▸ **Data pulled from a collection**:
────────────────────────────────────────
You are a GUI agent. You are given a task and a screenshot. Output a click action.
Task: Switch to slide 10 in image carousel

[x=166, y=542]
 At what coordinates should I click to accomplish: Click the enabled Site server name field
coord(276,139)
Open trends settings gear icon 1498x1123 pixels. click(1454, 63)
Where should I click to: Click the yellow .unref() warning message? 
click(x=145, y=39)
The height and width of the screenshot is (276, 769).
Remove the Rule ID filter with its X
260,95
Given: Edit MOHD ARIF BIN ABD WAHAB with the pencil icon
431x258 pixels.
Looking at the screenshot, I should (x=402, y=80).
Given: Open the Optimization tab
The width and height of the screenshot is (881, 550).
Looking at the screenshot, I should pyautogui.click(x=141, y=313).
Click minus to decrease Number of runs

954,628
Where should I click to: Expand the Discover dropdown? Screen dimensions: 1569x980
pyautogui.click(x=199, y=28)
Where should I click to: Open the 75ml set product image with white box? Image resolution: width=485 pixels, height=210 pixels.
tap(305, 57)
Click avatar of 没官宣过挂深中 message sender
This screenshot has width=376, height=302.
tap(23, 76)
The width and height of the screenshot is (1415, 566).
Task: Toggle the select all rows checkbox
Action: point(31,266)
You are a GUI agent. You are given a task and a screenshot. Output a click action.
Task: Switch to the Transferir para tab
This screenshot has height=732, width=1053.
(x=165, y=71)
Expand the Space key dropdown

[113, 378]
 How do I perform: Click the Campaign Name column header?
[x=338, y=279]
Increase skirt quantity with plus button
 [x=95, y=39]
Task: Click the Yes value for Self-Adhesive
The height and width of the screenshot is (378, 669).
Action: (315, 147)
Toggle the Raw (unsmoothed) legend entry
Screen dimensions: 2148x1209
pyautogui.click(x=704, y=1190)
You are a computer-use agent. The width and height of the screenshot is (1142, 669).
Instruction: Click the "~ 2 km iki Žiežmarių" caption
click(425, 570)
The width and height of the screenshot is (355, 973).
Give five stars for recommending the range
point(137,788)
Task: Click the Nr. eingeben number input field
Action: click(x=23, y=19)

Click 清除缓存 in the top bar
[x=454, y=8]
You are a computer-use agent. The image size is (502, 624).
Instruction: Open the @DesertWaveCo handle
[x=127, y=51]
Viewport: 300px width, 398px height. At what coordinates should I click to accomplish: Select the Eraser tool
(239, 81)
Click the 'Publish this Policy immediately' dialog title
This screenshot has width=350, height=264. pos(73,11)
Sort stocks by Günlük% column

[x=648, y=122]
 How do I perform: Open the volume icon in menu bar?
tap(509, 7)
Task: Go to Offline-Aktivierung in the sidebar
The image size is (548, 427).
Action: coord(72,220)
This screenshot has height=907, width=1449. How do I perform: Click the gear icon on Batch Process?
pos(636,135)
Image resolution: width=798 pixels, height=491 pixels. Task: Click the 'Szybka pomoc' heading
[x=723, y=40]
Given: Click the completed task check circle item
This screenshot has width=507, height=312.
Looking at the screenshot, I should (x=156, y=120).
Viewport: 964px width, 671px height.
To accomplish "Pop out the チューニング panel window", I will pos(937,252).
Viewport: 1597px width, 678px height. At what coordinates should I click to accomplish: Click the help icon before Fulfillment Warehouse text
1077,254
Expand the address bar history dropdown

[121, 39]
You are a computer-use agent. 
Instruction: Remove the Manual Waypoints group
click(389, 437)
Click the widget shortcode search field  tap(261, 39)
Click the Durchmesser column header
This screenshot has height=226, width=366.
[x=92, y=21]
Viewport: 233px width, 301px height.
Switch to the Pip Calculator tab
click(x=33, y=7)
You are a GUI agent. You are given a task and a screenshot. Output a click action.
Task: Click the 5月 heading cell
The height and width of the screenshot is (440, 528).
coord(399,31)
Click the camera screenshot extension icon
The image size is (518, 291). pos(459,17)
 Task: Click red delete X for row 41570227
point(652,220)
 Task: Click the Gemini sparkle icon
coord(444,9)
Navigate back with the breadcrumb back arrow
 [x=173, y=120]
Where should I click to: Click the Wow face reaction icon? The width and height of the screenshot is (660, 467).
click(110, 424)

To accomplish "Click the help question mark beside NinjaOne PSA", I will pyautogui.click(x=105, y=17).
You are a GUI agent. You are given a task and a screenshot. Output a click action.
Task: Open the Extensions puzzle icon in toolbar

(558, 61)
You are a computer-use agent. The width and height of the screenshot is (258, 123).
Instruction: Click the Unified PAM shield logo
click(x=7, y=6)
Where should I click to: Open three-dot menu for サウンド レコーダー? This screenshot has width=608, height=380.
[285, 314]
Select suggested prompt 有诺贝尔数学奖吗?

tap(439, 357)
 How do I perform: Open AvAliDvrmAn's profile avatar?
────────────────────────────────────────
▸ **Aim of the task**:
Find every line in the listing that contains the word "Instruction" and copy each one. Case counts.

▸ **Exercise output**:
Instruction: Click the "~ 2 km iki Žiežmarių" caption
Instruction: Open the @DesertWaveCo handle
Instruction: Remove the Manual Waypoints group
Instruction: Click the Unified PAM shield logo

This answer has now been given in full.